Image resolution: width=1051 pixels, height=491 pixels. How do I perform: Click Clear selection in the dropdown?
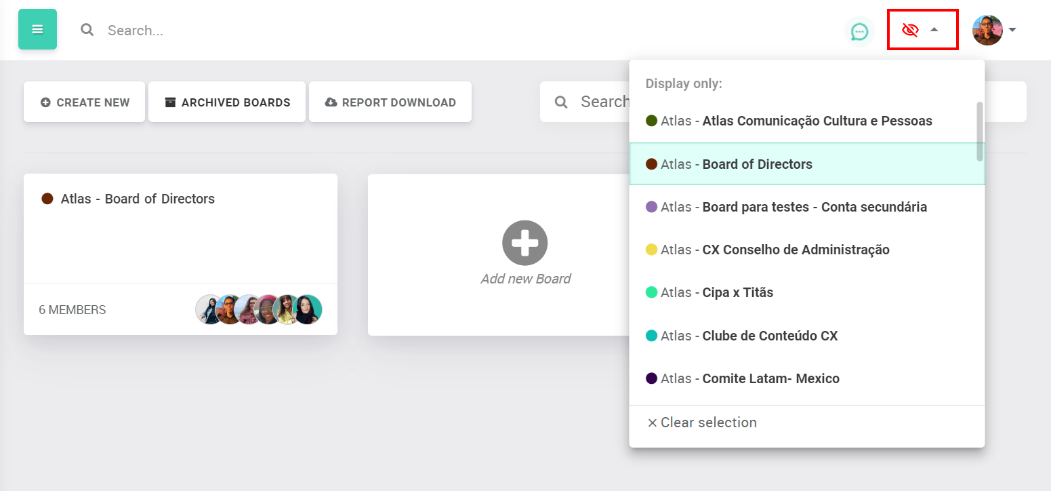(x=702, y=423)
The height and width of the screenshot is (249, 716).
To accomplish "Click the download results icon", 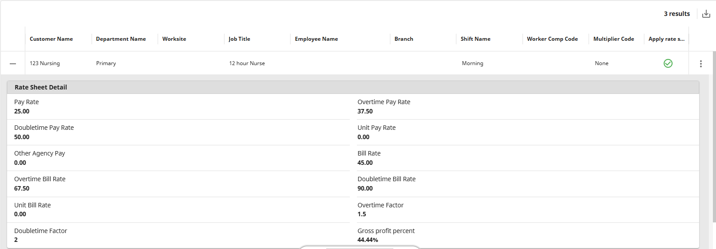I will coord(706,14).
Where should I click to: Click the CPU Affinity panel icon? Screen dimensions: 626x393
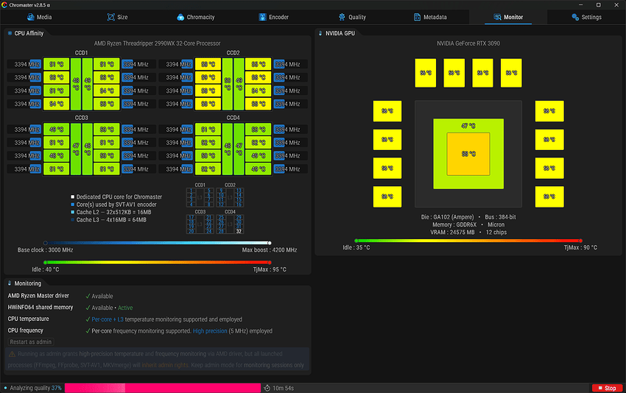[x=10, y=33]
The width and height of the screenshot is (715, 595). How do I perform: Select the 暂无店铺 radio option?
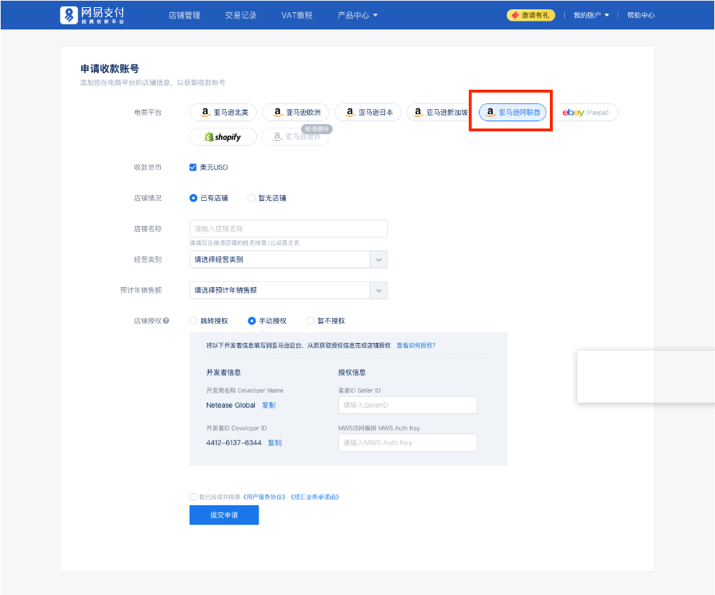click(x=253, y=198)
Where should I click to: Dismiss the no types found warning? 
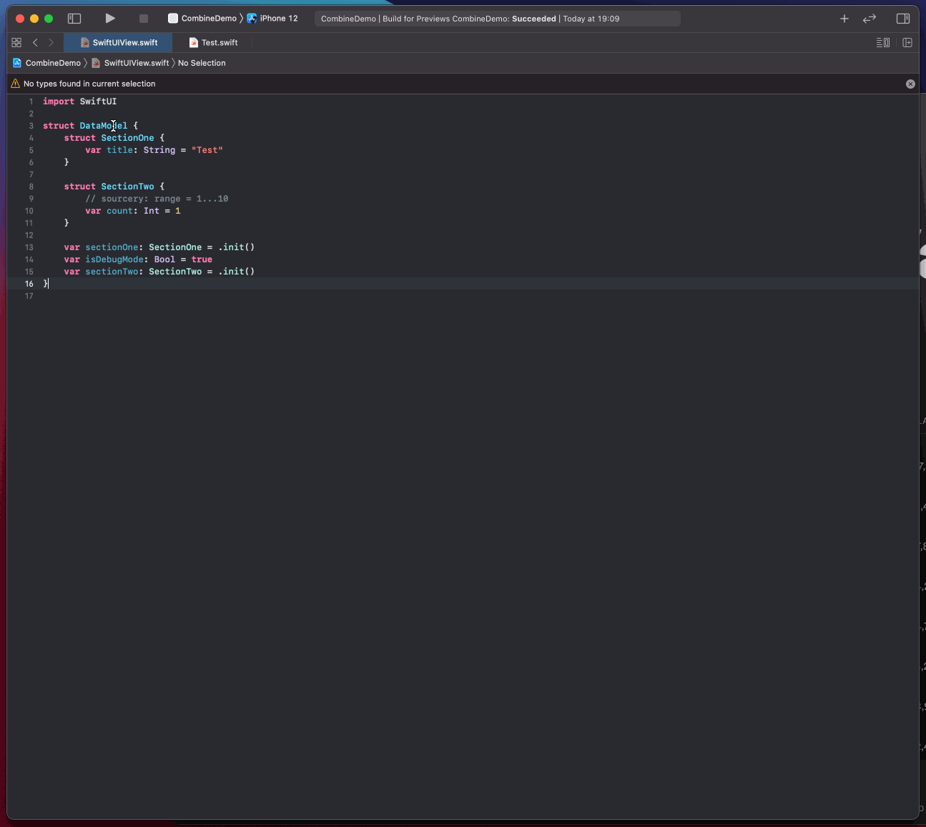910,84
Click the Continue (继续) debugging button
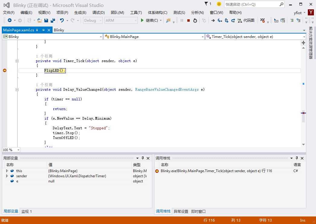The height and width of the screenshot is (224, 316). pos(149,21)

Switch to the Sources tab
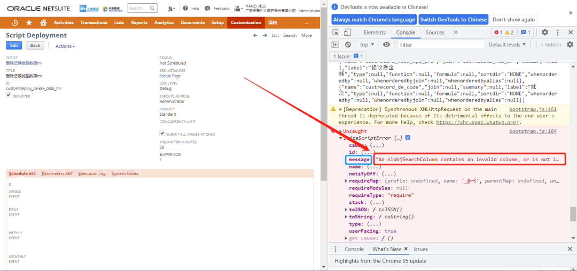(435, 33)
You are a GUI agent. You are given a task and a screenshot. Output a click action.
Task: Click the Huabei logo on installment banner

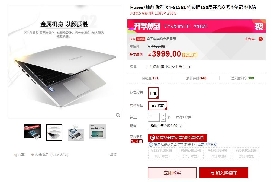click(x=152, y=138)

+ + + +

» YOUR OBJECTIVE: Above are the records; copy from them only the lines starting at the one containing "Where should I click to: Dismiss" and ending at the one containing "You are a GUI", exactly and without pictures.

» PROBLEM SOLUTION:
Where should I click to: Dismiss the no types found warning? 
910,84
Click the Continue (继续) debugging button
The height and width of the screenshot is (224, 316). pos(149,21)

Switch to the Sources tab
(435, 33)
You are a GUI agent. You are given a task and a screenshot. Output a click action.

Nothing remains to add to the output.